#### Input data
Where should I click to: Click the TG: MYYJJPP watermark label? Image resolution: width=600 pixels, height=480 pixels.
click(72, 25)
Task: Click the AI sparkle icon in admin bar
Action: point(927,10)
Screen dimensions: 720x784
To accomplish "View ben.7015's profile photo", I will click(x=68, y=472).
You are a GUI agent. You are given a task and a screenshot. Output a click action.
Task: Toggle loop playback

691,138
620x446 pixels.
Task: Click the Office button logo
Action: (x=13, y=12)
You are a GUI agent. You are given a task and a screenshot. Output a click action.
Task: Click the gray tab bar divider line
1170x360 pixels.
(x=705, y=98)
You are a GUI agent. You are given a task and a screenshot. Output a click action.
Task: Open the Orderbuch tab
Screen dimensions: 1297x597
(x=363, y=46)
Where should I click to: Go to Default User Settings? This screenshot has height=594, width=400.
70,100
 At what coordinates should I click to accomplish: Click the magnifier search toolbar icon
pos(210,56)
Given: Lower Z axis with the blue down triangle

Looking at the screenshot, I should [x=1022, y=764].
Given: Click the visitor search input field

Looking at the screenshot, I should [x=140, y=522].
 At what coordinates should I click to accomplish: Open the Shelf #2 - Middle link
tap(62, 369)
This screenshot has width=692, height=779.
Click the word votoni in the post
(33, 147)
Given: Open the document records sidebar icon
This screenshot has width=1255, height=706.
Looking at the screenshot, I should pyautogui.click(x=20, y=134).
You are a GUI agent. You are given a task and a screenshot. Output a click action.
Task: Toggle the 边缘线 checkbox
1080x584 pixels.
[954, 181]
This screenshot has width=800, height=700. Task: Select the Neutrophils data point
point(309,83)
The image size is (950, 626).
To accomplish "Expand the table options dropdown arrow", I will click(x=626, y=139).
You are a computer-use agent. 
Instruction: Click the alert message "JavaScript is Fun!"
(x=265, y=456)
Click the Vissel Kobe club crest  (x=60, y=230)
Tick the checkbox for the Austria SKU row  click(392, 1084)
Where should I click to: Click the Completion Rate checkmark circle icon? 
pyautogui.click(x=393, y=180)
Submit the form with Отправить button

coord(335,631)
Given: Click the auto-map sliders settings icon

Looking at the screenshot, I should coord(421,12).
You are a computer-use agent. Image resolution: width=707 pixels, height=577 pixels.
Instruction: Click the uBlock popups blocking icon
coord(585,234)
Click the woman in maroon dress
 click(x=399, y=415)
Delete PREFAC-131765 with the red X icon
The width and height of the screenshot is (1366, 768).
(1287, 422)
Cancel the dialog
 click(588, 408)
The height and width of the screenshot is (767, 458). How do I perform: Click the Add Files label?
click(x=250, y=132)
########
▶ [Assigned task] Note how many lines in the data above have the string "computer" in them, and give that number by itself.

▶ [Output for this exercise] 2